Allons, amis du Droit et de la Vérité,
Le jour est arrivé d’accourir sous nos drapeaux,
..............…
Suivons la voie hardie
Que nous a tracée Lassalle[1] !


Des chansons ! Le Droit et la Vérité n’avaient rien de plus à attendre de ces farouches et doux révolutionnaires berlinois.

Dans, quelques autres organes allemands, une certaine appréhension se faisait jour : les ricanemens et les cris de la séance du 18, se demandait-on, avaient-ils été bien habiles ? « Toute cette affaire est obscure, — écrit la Kreutz Zeitung, organe attitré des vieux conservateurs prussiens, — et pour l’éclaircir, il eût mieux valu que le Reichstag écoutât avec plus de calme… On aurait pu alors repousser la motion avec plus de dignité[2]. »

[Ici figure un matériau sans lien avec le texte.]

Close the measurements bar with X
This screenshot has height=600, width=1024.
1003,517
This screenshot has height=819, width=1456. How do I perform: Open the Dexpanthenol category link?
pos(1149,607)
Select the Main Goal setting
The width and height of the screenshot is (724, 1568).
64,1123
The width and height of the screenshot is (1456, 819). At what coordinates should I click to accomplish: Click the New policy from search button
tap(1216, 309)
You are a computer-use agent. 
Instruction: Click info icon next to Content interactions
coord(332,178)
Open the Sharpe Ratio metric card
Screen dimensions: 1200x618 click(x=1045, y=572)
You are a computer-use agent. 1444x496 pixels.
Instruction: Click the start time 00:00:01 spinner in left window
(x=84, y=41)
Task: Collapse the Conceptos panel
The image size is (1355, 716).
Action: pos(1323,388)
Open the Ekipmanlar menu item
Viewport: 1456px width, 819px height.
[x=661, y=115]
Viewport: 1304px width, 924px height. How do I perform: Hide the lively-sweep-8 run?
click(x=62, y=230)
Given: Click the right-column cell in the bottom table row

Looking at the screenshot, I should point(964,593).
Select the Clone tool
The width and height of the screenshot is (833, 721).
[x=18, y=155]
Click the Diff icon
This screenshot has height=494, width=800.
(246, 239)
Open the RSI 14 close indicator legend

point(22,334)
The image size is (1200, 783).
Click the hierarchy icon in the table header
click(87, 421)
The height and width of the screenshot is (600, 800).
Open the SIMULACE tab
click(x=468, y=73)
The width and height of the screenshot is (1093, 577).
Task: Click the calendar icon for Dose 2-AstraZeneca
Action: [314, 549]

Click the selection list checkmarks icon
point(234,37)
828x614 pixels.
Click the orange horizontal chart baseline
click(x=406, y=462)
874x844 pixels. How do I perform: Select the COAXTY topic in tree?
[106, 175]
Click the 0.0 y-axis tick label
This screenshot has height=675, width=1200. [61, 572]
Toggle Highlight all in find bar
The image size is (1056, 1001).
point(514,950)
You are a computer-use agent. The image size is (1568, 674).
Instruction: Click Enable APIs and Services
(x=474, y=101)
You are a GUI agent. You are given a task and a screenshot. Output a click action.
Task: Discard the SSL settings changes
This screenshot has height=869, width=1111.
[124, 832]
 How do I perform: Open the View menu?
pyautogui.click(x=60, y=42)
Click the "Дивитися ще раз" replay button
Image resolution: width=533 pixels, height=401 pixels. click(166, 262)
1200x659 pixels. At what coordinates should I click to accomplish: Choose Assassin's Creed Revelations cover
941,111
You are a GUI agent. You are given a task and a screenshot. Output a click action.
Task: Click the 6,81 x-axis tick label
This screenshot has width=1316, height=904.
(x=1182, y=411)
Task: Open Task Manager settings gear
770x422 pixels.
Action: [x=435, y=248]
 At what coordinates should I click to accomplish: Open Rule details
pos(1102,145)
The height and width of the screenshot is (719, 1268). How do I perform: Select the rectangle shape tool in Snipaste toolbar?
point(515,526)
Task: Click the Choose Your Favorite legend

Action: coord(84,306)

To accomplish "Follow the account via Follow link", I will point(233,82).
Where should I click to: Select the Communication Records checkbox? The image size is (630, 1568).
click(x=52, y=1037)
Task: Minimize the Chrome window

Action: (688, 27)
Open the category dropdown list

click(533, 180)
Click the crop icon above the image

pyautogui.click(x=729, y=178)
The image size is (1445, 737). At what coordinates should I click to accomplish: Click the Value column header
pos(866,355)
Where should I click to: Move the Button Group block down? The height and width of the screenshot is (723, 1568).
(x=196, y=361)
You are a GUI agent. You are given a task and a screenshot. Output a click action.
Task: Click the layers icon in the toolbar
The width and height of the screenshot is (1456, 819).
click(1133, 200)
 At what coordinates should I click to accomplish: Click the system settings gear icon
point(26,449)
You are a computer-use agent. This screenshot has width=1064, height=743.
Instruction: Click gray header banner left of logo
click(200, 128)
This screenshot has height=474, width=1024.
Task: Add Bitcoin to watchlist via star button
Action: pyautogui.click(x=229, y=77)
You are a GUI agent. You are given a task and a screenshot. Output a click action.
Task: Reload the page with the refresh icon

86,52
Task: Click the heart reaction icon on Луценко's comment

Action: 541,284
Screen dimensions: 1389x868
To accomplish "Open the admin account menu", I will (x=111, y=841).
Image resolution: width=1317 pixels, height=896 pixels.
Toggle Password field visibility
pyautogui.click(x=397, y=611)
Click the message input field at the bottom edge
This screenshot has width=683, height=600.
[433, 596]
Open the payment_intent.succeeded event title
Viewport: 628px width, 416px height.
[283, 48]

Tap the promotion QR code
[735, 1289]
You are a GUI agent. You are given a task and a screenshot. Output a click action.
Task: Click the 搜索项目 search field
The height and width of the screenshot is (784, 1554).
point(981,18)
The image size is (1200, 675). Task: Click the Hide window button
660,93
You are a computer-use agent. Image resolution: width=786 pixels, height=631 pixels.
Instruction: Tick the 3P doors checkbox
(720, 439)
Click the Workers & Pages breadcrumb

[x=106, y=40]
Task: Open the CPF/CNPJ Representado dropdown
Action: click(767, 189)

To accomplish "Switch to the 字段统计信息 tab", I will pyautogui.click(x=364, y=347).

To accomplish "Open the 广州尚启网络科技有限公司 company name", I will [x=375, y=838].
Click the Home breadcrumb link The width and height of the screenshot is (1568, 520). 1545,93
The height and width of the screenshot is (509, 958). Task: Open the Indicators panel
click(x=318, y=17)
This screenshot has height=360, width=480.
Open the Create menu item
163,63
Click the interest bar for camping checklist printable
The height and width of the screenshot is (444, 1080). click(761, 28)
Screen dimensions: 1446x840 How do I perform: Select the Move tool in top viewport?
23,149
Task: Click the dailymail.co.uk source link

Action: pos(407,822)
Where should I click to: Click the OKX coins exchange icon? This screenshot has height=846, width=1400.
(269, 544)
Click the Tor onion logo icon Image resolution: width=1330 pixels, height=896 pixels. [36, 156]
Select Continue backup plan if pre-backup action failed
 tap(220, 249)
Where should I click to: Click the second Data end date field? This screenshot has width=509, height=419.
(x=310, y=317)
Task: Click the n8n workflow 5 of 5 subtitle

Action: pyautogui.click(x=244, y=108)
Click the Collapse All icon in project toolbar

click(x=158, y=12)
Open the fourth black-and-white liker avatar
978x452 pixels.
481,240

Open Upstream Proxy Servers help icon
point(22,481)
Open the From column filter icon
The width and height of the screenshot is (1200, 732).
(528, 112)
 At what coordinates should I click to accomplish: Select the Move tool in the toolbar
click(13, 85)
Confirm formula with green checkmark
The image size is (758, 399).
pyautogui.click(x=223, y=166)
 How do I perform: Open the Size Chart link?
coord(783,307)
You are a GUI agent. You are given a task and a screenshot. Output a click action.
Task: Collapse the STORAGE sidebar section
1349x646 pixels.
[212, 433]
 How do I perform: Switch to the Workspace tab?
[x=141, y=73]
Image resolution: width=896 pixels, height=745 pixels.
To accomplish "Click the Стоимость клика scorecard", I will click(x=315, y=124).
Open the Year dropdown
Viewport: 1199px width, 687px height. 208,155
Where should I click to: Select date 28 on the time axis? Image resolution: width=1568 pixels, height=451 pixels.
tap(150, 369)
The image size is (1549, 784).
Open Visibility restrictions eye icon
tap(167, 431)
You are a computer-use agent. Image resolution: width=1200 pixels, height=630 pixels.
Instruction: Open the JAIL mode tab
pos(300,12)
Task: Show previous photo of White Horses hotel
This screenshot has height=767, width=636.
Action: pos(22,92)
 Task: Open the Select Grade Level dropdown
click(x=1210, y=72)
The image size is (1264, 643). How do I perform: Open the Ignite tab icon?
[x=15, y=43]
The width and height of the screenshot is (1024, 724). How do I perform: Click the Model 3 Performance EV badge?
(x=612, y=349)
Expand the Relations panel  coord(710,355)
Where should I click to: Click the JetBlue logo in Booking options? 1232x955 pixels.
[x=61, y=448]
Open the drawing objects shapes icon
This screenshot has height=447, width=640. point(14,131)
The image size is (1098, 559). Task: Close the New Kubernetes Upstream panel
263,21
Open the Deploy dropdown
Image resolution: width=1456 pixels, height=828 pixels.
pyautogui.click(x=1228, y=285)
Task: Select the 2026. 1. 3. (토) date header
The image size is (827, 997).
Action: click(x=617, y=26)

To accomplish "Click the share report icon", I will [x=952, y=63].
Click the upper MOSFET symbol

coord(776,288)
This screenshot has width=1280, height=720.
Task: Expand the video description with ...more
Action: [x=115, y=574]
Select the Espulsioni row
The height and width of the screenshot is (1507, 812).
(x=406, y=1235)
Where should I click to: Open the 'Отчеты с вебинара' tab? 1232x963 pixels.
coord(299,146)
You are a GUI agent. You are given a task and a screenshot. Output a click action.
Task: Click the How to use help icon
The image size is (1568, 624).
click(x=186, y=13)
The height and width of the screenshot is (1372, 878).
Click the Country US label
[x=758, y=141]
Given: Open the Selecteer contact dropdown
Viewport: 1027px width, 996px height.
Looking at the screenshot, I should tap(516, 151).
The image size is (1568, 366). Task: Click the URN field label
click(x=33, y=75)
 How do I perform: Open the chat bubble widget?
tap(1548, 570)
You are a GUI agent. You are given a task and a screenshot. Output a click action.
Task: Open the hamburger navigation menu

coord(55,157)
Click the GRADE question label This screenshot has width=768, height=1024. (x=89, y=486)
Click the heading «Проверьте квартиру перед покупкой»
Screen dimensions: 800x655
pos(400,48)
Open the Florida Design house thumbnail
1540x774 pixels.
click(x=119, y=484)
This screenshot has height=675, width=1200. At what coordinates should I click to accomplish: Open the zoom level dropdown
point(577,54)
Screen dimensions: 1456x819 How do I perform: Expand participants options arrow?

Bien plus encore : un vague sentiment de crainte en face du mystérieux avenir commençait à angoisser certains cœurs : « Le peuple allemand conduit à l’appauvrissement, à la ruine économique et sociale, au désespoir, tout cela, — dit le journal catholique de Munich, le Vaterland, — c’est le fruit amer de la dernière « guerre sainte » contre la France. » Après avoir ensuite énuméré les formidables ressources à engloutir en dépenses militaires, suivant les projets proposés : « ces chiffres ne font-ils pas frémir ? demande le journal, surtout quand on songe que M. de Moltke fait entrevoir au peuple allemand le maintien de cet état de choses pendant cinquante ans[3] ! »

Décidément, les grossiers éclats de rire du Reichstag, les

  1. Le Temps, 23 mars. Lettre d’Allemagne.
  2. Le Temps, 23 mars. Lettre d’Allemagne.
  3. Reproduit par le Journal des Débats, 1er mars.